Que sur le fondement de rumeurs, ce "commando" s'est livré à son insu à des investigations douteuses et intimidantes, notamment auprès du personnel de la société CHASKA, afin de constituer un dossier à charge permettant de la licencier et de se dispenser du règlement de factures dues à la société CHASKA PRODUCTIONS ; que dès le courrier de convocation à l'entretien préalable et sa mise à pied conservatoire, elle s'est vu interdire tout accès à son lieu de travail, à son ordinateur et à ses affaires personnelles alors même qu'elle rentrait de vacances ; que l'employeur a refusé d'accéder à sa demande d'accès à son ordinateur qui lui aurait permis de présenter sa défense devant la commission consultative paritaire ; qu'il a procédé à une analyse graphologique dont les conclusions lui ont été transmises le jour même de l'audience devant la commission ; que la commission ayant reporté son examen, elle a pu, au prix de nombreuses difficultés, avoir accès à l'intégralité des données contenues dans son ordinateur ; que ce n'est que deux mois après de début des investigations non contradictoires initiées par FRANCE TELECOM qu'elle a pris connaissance, lors de l'entretien préalable, des faits reprochés ; que le licenciement prononcé en violation de ses libertés fondamentales est nul, entraînant sa réintégration de droit au sein de l'entreprise.

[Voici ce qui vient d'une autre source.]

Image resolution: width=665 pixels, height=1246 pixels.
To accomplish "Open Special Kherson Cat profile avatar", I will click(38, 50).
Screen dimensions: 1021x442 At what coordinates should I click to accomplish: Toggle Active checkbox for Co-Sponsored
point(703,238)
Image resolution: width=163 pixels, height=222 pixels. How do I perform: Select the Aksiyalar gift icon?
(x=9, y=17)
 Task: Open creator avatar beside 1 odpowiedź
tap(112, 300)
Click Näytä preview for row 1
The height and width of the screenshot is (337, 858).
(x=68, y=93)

La société FRANCE TELECOM conteste toute violation des droits fondamentaux de Mme [S] [K], faisant valoir qu'au cours du mois de juillet 2003, des bruits ont circulé relatifs à d'éventuels liens et intérêts patrimoniaux que Mme [S] [K] aurait dans la société CHASKA PRODUCTIONS ; qu'elle a régulièrement obtenu l'autorisation d'accéder à l'ensemble des documents contractuels et comptables concernant ces liens ; que les éléments accablants en sa possession l'ont conduite à engager la procédure de licenciement ; que Mme [S] [K] a eu accès aux éléments qu'elle réclamait afin d'organiser sa défense devant la commission consultative paritaire.

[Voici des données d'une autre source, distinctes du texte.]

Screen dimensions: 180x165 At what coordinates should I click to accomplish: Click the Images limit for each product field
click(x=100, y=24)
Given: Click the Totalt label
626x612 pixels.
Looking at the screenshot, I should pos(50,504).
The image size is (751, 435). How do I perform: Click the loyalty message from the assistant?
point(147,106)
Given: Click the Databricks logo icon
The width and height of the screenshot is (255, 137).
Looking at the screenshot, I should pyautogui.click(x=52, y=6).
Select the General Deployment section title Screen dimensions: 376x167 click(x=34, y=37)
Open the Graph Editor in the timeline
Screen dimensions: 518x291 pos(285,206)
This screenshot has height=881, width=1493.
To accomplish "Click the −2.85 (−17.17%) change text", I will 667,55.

Les critiques exposées par Mme [S] [K], à les supposer fondées, ne sauraient entraîner la nullité de son licenciement, faute de texte le prévoyant expressément, mais pourraient seulement, le cas échéant, priver le licenciement de cause réelle et sérieuse.

Ceci étant rappelé, Mme [S] [K] ne saurait faire reproche à l'employeur, auquel incombe la preuve de l'existence de la faute grave, d'avoir, avec les moyens dont il disposait, diligenté une enquête sans la tenir informée, afin de vérifier le fondement de rumeurs la concernant circulant dans l'entreprise. Elle n'établit pas que les conditions dans lesquelles ces vérifications se sont déroulées ont constitué une violation de ses droits fondamentaux dès lors que c'est autorisée par ordonnance du président du TGI de Bordeaux que la société FRANCE TELECOM a eu accès aux locaux de la société CHASKA PRODUCTIONS et aux documents comptables et contractuels de cette dernière. Par ailleurs, Mme [S] [K] ne démontre pas que la procédure de licenciement est intervenue en méconnaissance de ses droits en ce qui concerne l'accès aux données contenues dans son ordinateur professionnel dès lors i) qu'il n'est nullement établi que l'employeur lui a refusé l'accès à ces données, étant versée au dossier une lettre de FRANCE TELECOM du 17 octobre 2003 indiquant qu'après que Mme [S] [K] ait demandé à avoir accès à son ordinateur professionnel, il lui a été proposé de dresser la liste des documents qu'elle souhaitait obtenir et que la salariée n'a pas donné suite à cette proposition si ce n'est par un courrier du 13 octobre 2003 auquel il a été répondu que la proposition était renouvelée, ii) que la commission consultative paritaire a accepté le 21 octobre 2003, à la demande de Mme [S] [K], de reporter sa séance au 5 novembre 2003 afin de permettre à la salariée d'accéder à l'ensemble des données contenues sur l'ordinateur et iii) qu'il est établi (cf. attestation cosignée par Mme [S] [K] le 28 octobre 2003), et d'ailleurs non contesté, que Mme [S] [K] a eu accès à l'ensemble des éléments contenus dans son ordinateur le 28 octobre 2003. Il sera encore observé que Mmes [L] et [Y] de la société CHASKA PRODUCTIONS, interrogées par FRANCE TELECOM dans le cadre de ses vérifications, n'ont jamais prétendu avoir subi des pressions et ont confirmé, dans le cadre de la procédure pénale, certains des propos tenus à l'employeur concernant la nature des liens entre Mme [S] [K] et CHASKA PRODUCTIONS.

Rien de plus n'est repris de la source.